Apple Cider Vinegar combined with water, soaked in a towel, and applied on calves for 10-12 minutes

  1. Ginger Juice

Boil ginger in water and consume 1-2 cups every day.

  1. Honey and Cinnamon Water

In a pot of water, bring cinnamon and pepper powder to a boil. Drink the filtered water with honey 1-2 times a day.

  1. Fruit Juice

On a regular basis, drink 2-3 glasses of orange juice, sweet lime juice, or grapefruit juice.

  1. Milk and herbal tea

Every day, drink 2 cups of herbal tea or turmeric milk.

How can Malaria be prevented?

Those who have not yet been infected with Malaria always have one thing in mind: how may Malaria be prevented?

There are a number of techniques to protect yourself from being bitten by a Malaria insect/mosquito during the rainy season.
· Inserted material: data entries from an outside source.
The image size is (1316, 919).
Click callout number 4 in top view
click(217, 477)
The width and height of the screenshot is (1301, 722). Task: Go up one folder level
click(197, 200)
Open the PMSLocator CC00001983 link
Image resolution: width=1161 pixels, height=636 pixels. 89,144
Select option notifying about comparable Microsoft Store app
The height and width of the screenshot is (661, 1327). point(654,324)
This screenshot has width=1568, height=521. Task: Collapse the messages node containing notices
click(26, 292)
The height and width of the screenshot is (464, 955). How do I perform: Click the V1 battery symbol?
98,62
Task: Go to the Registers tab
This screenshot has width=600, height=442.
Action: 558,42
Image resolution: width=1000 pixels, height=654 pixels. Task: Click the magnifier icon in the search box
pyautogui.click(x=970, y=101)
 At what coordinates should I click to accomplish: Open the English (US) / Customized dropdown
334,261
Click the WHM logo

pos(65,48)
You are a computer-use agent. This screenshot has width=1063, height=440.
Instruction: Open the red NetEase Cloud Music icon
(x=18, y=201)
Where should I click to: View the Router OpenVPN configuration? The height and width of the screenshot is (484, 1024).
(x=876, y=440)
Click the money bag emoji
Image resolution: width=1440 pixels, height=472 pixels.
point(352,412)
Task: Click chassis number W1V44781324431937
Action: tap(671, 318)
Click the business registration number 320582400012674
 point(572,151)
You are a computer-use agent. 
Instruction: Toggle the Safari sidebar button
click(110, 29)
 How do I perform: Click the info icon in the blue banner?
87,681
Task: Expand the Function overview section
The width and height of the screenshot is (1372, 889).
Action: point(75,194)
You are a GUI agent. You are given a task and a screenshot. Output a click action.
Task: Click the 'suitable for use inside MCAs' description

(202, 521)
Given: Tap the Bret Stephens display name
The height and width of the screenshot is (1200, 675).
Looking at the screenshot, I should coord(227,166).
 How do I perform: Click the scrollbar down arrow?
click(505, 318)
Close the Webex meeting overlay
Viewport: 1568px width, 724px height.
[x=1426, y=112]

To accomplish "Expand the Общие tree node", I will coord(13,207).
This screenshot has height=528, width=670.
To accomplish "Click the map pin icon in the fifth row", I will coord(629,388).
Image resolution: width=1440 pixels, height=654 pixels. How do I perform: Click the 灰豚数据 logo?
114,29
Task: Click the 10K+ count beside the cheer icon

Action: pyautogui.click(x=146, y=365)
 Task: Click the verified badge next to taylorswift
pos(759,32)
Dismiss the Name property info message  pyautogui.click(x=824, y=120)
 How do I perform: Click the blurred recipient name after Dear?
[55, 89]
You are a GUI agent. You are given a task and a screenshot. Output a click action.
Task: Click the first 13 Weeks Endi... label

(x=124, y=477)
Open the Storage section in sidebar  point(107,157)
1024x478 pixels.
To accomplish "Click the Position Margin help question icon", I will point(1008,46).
  • Bed Nets – Use an insecticide-treated net to cover the entire room
  • Cover up – In such seasons, it is recommended that you dress fully so that your body is not exposed to mosquitoes and you remain safe. Alternatively, a small layer of natural insect repellent ointment can be used.
  • Mosquito Repellent Spray – Mosquito repellent sprays are a typical solution for people who want to avoid mosquito bites.
  • Mosquito Repellent Lotion – Using a lotion that can be applied to the entire body is an excellent approach to avoid becoming infected.